Deutschland
Schmidt-Berater spricht von wirtschaftlichen Reserven in Krankenhäusern

Der Kölner Ökonomie-Professor und Berater von Sozialministerin Ulla Schmidt, Karl Lauterbach, ist der Ansicht entgegengetreten, die Umsetzung des EuGH-Urteils zum Bereitschaftsdienst von Ärzten bedeute automatisch sehr hohe Kosten für die Neueinstellung von Ärzten. Noch gebe es erhebliche wirtschaftliche Reserven, sagte Lauterbach dem Handelsblatt (Mittwochausgabe).

BERLIN. "In deutschen Krankenhäusern liegt jeder Patient immer noch im Durchschnitt fast doppelt so lang für eine Krankheit wie im europäischen Ausland. Außerdem ist die Zahl der Krankenhauseinweisungen nirgends höher als in Deutschland. Da gibt es also noch erhebliche Wirtschaftlichkeitsreserven. Sie sollten gehoben werden, bevor nach frischem Geld gerufen wird", sagte Lauterbach.

Ein erheblicher Druck in diese Richtung gehe schon vom neuen Vergütungssystem der Krankenhäuser aus. Danach zahlten die Krankenkassen nur noch einen festen Geldbetrag für jeden Krankheitsfall, so genannte diagnosebezogene Fallpauschalen, statt für jeden Tag der Behandlung. Dies dürfte in wenigen Jahren zu deutlich kürzeren Verweildauern führen, erläuterte Lauterbach.

Ein Problem ist nach seinen Worten allerdings, dass die strenge Trennung zwischen der ambulanten ärztlichen Versorgung in den niedergelassenen Arztpraxen und der stationären Behandlung am Krankenhaus dazu geführt habe, dass die Kassenärzte mehr Patienten als notwendig ins Krankenhaus einwiesen. Ein Grund dafür sei, dass die Ärzte für jeden Patienten, den sie ambulant behandeln, nur begrenzte Honorare bekämen.
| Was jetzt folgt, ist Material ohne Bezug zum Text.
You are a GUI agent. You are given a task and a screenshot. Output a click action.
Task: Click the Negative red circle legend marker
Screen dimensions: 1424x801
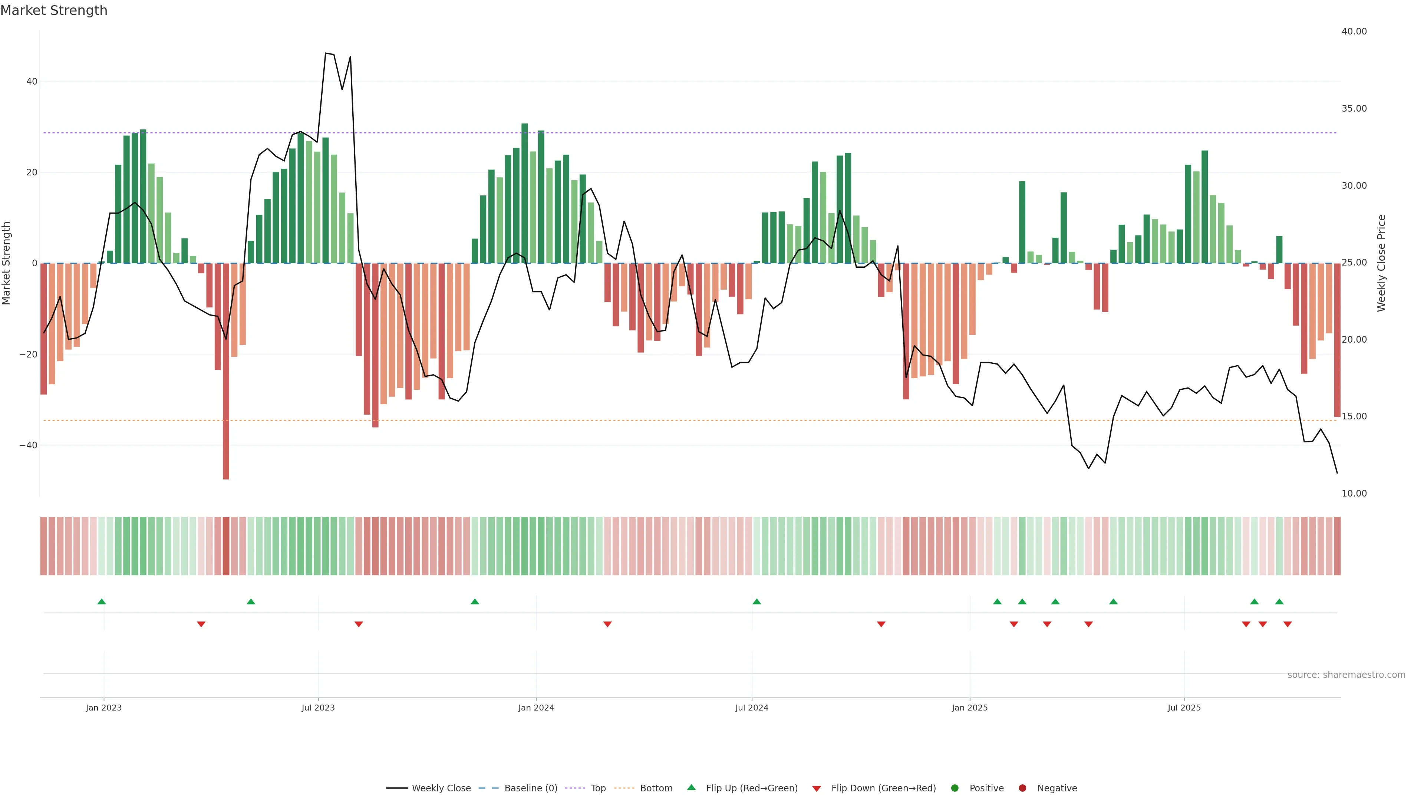[1022, 788]
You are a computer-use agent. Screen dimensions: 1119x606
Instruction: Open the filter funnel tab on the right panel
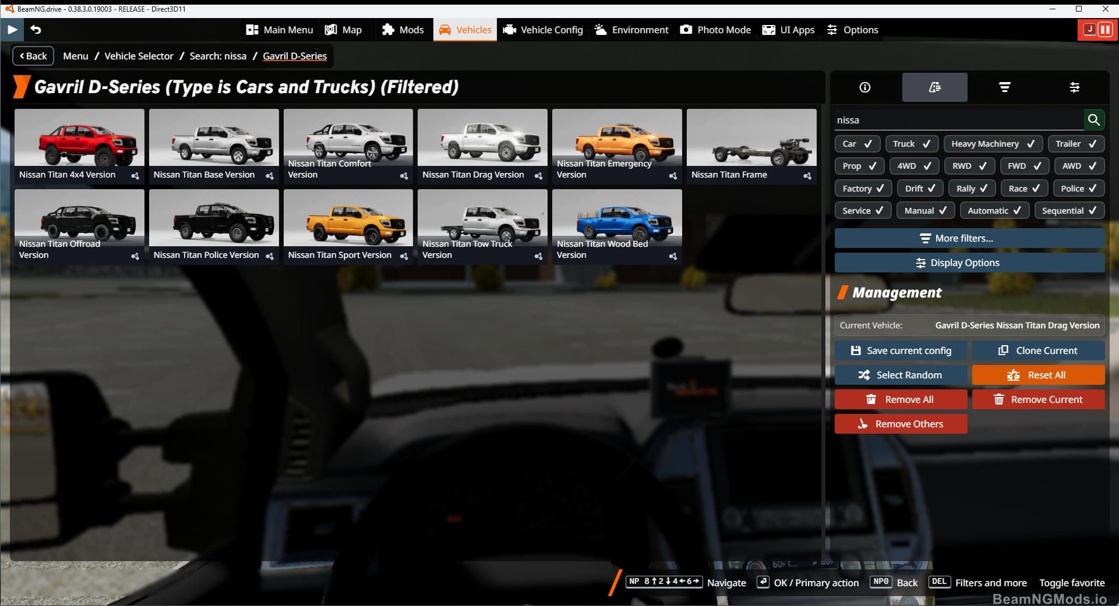pyautogui.click(x=1004, y=87)
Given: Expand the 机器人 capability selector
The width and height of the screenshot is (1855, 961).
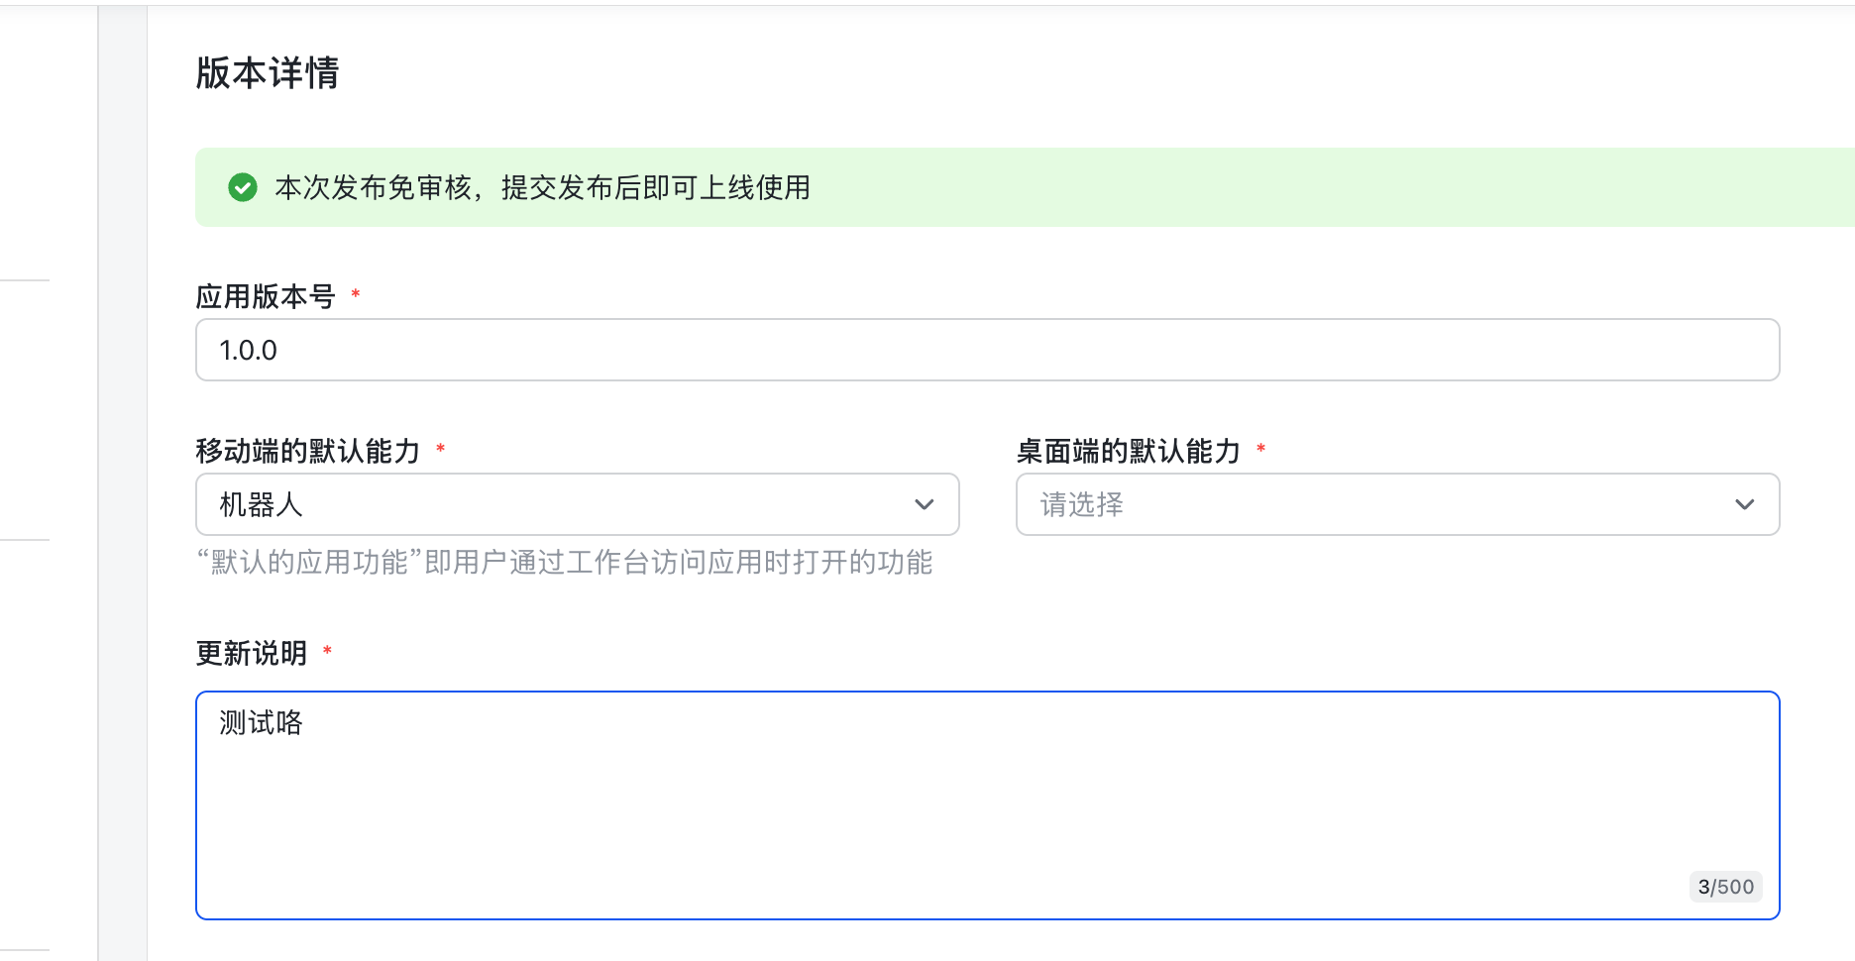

Deshalb müssten die Krankenhäuser sich konsequent für die ambulante Behandlung öffnen. "Nur wenn sie das tun, werden sie mit den neuen Fallpauschalen zu Recht kommen. Nur dann haben sie eine Chance, ihre Wirtschaftlichkeitsreserven zu heben. Dann können sie auch die Mehrkosten durch das EuGH-Urteil verkraften", sagte Lauterbach.